Despite the fact that the authors of the Pinch Trojan were “pinched” by law enforcement in 2007, the Pinch Trojan continues to be a current threat both because the source code is available (so anyone can modify it and release a variant) but also because old versions of Pinch continue to be effectively used. In 2007, F-Secure analyzed data collected from a Pinch command and control server using a tool called PinchParserPro 220.127.116.11. PinchParserPro allows the attackers to parse, search and export the data stolen by the Pinch Trojan. Three years later Pinch is still in action, often bundled with an assortment of other malware. (Here is a paper that has a detailed technical analysis of Pinch variants.)
Data recovered from a recently active Pinch command and control server, moretds.org (formerly moretds.in) indicates that 26,308 IP addresses uploaded data to the server. The top three countries affected were the US, Germany and Turkey but there was a considerable geographic distribution with a total of 150 countries affected.
In order to read the data PinchParserPro 18.104.22.168 had to be used, which is an older than version than what F-Secure used (PinchParserPro 22.214.171.124) in 2007. It is interesting that such an old version is still being successfully deployed.
While investigating the recovered data, credentials associated with government accounts were discovered. One of the victims of the malware was the Ministry of Foreign Affairs of the People’s Republic of China. While there has been much attention on malware attacks emanating from China, China is also a victim of malware attacks. In fact, a recent cyber-crime report by Symantec revealed that Chinese users were the most victimized by online crime.

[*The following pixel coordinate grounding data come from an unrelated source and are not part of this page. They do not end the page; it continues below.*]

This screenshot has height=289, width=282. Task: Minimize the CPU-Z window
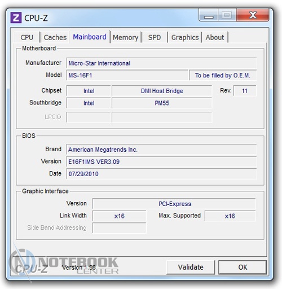click(209, 15)
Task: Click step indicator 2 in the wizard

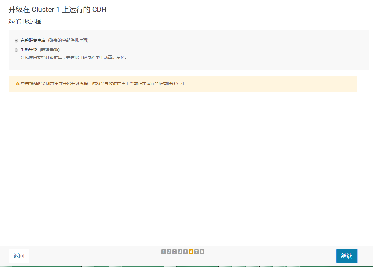Action: 169,252
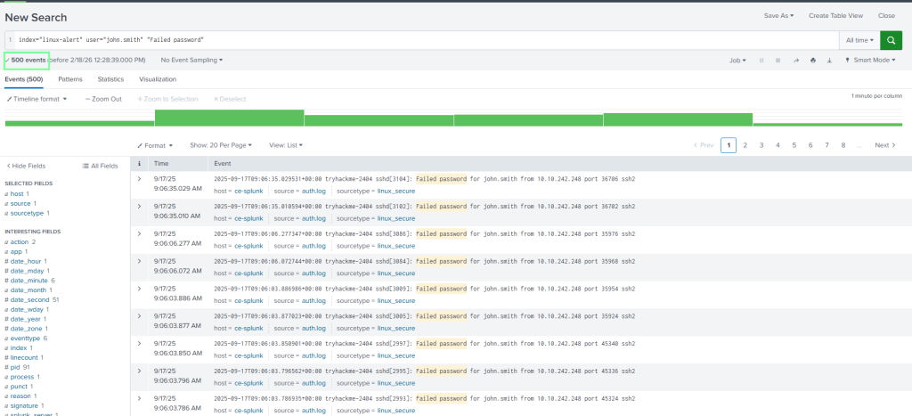Click the Create Table View button
Image resolution: width=912 pixels, height=416 pixels.
point(835,16)
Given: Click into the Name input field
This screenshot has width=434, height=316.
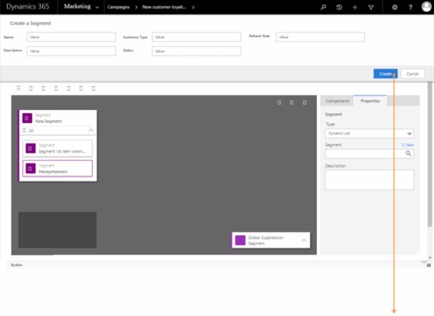Looking at the screenshot, I should click(x=71, y=37).
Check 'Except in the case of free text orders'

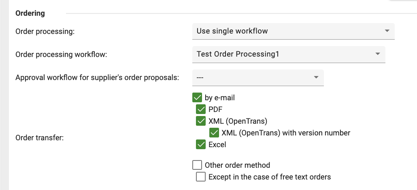pos(201,177)

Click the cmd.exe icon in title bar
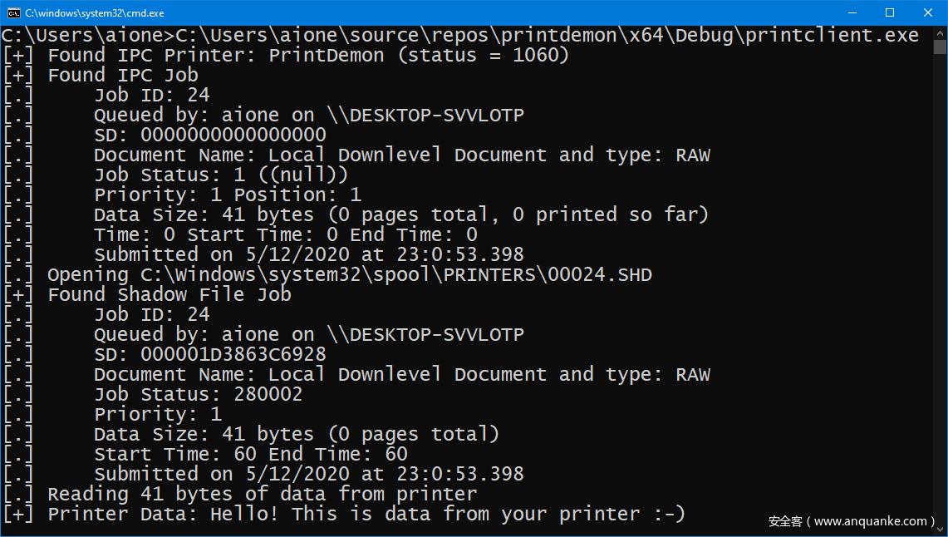(13, 12)
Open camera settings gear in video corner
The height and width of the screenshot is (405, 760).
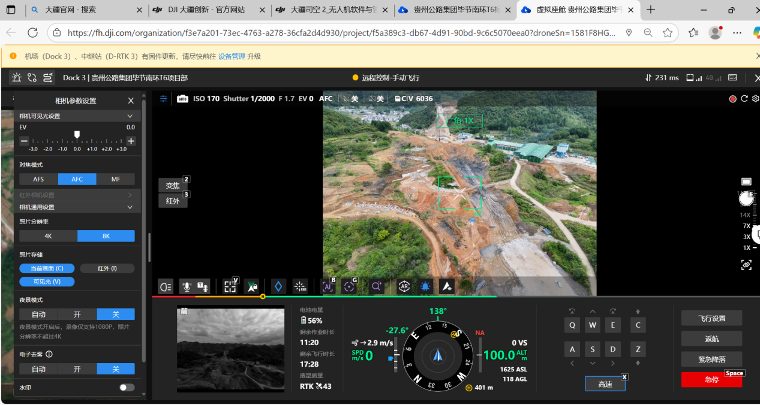pos(755,99)
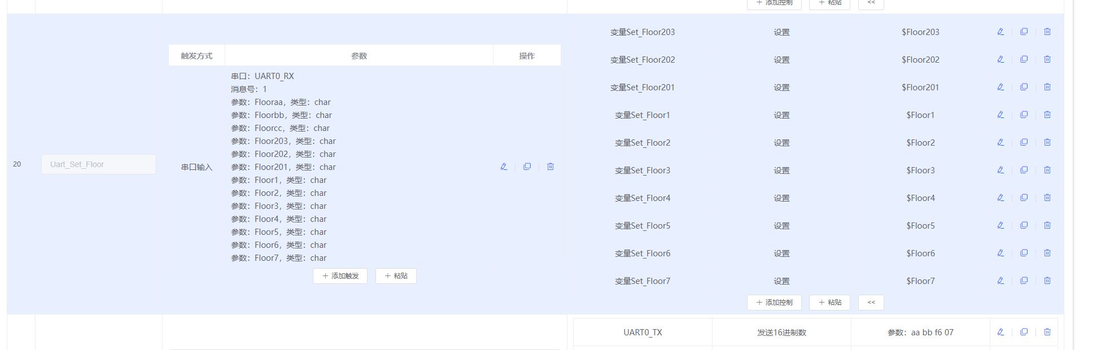The width and height of the screenshot is (1114, 350).
Task: Edit the Set_Floor4 control row
Action: [1001, 198]
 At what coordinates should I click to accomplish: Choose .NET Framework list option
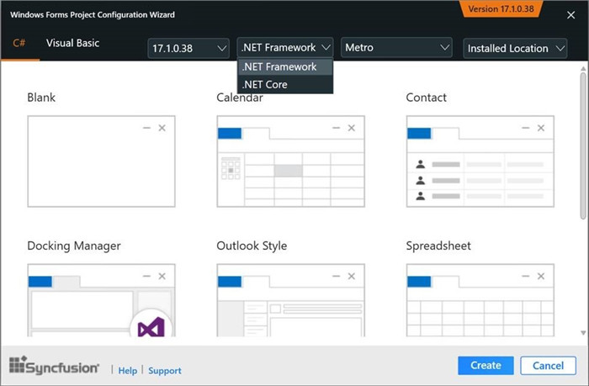point(279,67)
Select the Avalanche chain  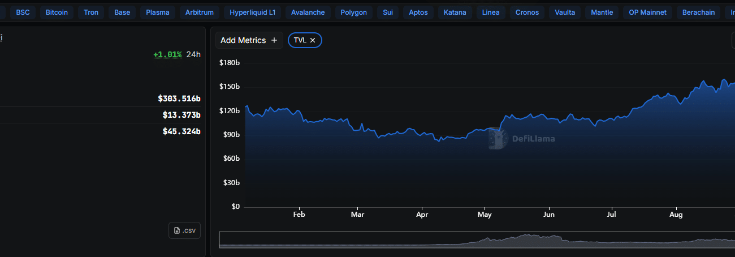point(308,12)
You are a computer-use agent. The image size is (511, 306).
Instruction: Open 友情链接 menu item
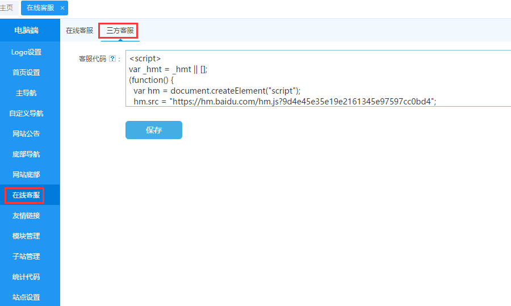[x=27, y=216]
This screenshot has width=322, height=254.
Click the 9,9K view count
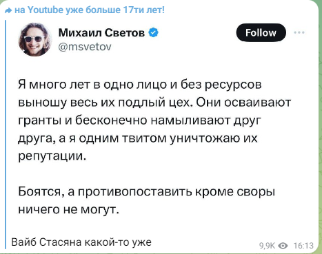[267, 246]
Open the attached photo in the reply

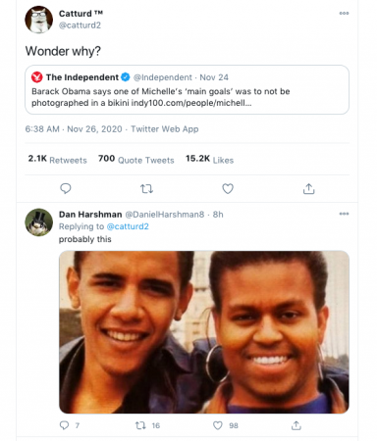[204, 332]
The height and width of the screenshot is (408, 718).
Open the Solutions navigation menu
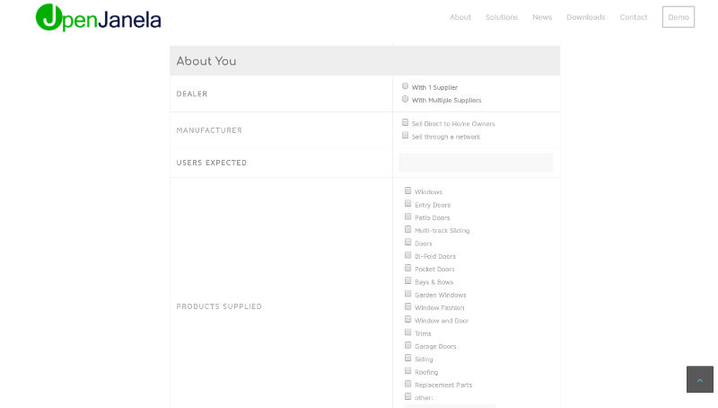(x=502, y=17)
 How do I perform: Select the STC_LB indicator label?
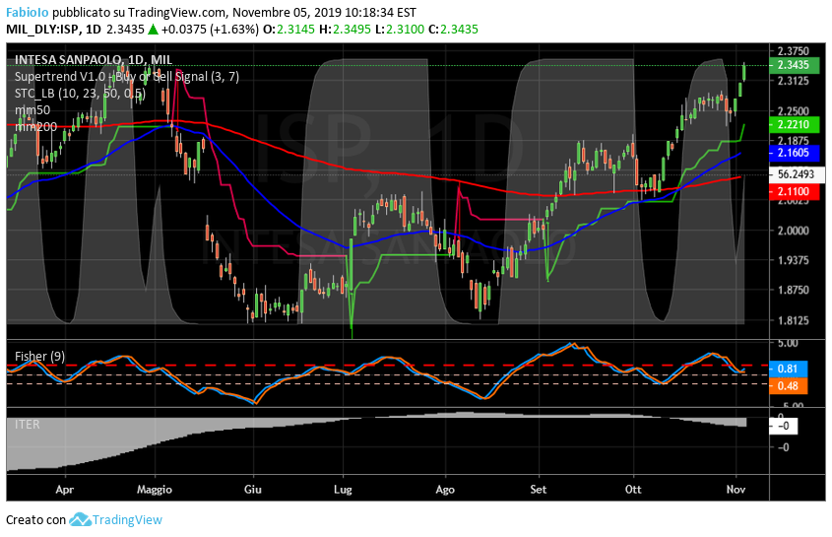click(80, 94)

The governmental accounts recovered from the control server include:
- Ministry of Foreign Affairs, China
- Industrial and Commercial Administration Bureau in Taiyuan, China
- Ministry of Health, Turkey
- Izmir Tax Services Department, Turkey
- Istanbul Security Directorate, Turkey
- Aegean Obstetrics and Gynecology Training and Research Hospital, Turkey
- Ministry of Environment, Brazil
- Regional Labor Court 6th Region, Brazil
- National Electoral Commision, Poland
- Ministry of Agriculture, Forestry and Water Management, Macedonia
- Drug Enforcement Administration, Office of Diversion Control, E-Commerce program, USA
- City of Oklahoma City, USA
- Taipei Sewage Systems Office of Health, Taiwan
- Ministry of Interior, Ukraine
- Dirección Nacional de los Registros Nacionales, Argentina
While there is often an emphasis on the latest malware threats, old malware persists and continues to be very effective. In addition, attackers are able to compromise government systems using these outdated tools. And, even if the attackers did not intend to compromise these system — and I don’t think they did — attackers are, in general, beginning to realize that not all compromises are the same and that there may be additional value that can be extracted from particular compromised machines.